Copy every line of the listing that holds the string "will".
**** DATA IN THIS EXERCISE
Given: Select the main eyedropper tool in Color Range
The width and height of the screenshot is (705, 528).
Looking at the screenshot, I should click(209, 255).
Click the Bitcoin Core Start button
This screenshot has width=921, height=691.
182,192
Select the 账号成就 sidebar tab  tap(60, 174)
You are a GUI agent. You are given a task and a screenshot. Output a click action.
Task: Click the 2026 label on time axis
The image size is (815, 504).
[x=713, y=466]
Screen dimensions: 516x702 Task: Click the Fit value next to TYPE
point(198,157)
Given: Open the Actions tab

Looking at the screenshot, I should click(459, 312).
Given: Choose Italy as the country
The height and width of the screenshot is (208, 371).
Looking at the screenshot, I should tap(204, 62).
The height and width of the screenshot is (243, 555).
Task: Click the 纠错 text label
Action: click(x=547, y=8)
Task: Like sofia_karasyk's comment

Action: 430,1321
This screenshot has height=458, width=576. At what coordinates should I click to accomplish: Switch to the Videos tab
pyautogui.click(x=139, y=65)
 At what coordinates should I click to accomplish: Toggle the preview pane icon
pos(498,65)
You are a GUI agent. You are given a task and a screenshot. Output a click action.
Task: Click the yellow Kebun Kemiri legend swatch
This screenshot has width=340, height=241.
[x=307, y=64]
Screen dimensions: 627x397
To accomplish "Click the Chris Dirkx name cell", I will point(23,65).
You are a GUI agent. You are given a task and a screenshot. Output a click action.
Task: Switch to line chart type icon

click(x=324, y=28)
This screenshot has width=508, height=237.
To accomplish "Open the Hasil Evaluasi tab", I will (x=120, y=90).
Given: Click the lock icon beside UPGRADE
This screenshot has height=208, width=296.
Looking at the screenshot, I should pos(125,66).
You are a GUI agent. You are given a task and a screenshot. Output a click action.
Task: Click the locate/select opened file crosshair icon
********
EXERCISE RESPONSE:
To accomplish "Click the Chris Dirkx name cell", I will point(23,65).
To accomplish "Open the Hasil Evaluasi tab", I will (x=120, y=90).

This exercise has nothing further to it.